19. Bölüm - Açılmayan Kapılar-

6.3K 692 104
                                    

İnstagram hesabım ------ tug.cesrgl

Mor gözler sanki beni anlamak ister gibi kısıldı. Hareketlerim karşısında nasıl davranması gerektiğini anlayamıyor gibiydi. Ona hak vermeden edemedim. Ben bile davranışlarıma anlam veremiyordum.

Hançerin kabzasını tutan parmakları gerildi. Bıçağın ucu biraz daha tenime battı ve kan lekesi daha fazla genişledi. Beni öldürecekti. Bir kalbi olduğunu düşünmüştüm ama yanılıyor olmalıydım. Yine de geri çekilmedim. Korku duymadan gözlerinin içine baktım.

O anda odanın açılan kapısını duyduk. Bir an sonra Rose bana sesleniyordu.

Suikastçı hançeri hızla geri geçti. Göğsümün ortasındaki kan lekesi dışında bana bir hançer doğrulttuğunu gösteren herhangi bir iz yoktu.

Adam terasın korkuluklarında dikiliyordu. Saçları gecenin rüzgarında savruluyordu.

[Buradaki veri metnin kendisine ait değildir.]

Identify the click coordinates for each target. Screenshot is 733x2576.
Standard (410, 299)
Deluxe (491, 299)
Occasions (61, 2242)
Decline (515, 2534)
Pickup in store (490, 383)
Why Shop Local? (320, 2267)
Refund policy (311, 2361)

Mor gözleri bana odaklandı. "Bu konuşma burada bitmedi," dedi ve ben ona cevap veremeden bir an sonra terastan atladı. Onun peşinden terasın kenarına gidip aşağıya baktım ama karanlıkta bir şey göremedim. Sanki rüzgarın üzerine binip gitmişti.

"Leydi Slyvia, hava soğuk," diyen Rose'un sesiyle ona döndüm. Bir ayağı odada diğer ayağı terastaydı. Sanki bir şey olduğunu anlamış gibi dikkat kesilmişti. Bakışları dikkatliydi ve terasta başkasının olduğunu bildiğine dair bir tepkisi yoktu.

Sonra gözleri saçlarıma takıldı.

"Aman Tanrım," derken gözleri daha da irileşti. "Bunu kim-"

Elim saçlarıma gitti. Bunu ona açıklamak zorundaydım. Suikastçı tarafından yapıldığını söylemek onu ancak telaşlandırırdı. Bu yüzden elimle saçlarımı havalandırırken gülümsedim. "Nasıl yakışmış mı?" diye sordum bir kız arkadaşımla kuaförden sonra konuşuyor gibi rahat olmaya çalıştım. "Uzun saç başımın ağrımasına neden oluyordu bende kestim."

Rose'un kaşları çatıldı. "Neyle?" diye sorduğunda elimde kesici bir alet olmadığını fark ettim. Rose bunu benden önce fark etmişti.

Omzumu silktim. Sanırım düşürdüm dedim terasın köşesine doğru belli belirsiz bir yer göstererek. Konuyu değiştirmek benim için en iyisi olacaktı. Sanki o ana kadar serin rüzgarı hissetmemişim gibi birden titremeye başladım. Kollarımı bedenime dolayarak soğuğu bir an için kesmeyi umdum.

Genç kadına gülümsedim. "Haklısın, hava dışarıda durulmayacak kadar soğuk." İçeri girmeden önce terastan geceye baktım. Saraydan gitme düşüncesi her saniye daha acil hale geliyordu. Sarayda kaynayan kötülük vardı ve ben bunu iliklerime kadar hissediyordum. Jason krallığı için her şeyi yapıyordu. Benim ise bir zorunluluğum yoktu.

Özgürlüğümü elde etmekten başka.

Terasın kapısını sıkıca kapatırken hayallerimi tıpkı cansız bir halde zeminde yatan saçlarım gibi gecenin soğuğunda yıldızların ışığı ile parlayan terasta bıraktım.

*******

"Jason, kahvaltını etmelisin."

Baş ağrısı keskin bir bıçak gibi alnına saplanırken başını kaldırıp ona meraklı gözlerle bakan kadını inceledi. Jenina beraber uyandıklarından bu yana anlayışlı bir kadın rolünden çıkmamıştı. Gerçekten onun ne yaptığını anlamamış kadar salak olduğunu mu düşünmüştü?

Üstelik bu gece getirdiği iksiri kabul etmiş ama çalışma odasında uzun saatler kalarak kadının yanına yaklaşmasına engel olmuştu. İksiri saray hekimlerine vermiş, bu yüzden baş ağrısıyla çetin bir sınava girmek zorunda kalmıştı. Gece Slyvia'nın yanına gideceğini söylemiş olmasına rağmen yeni bir saldırının bilgileri geldiği için gece kısa bir toplantı yapması gerekmişti.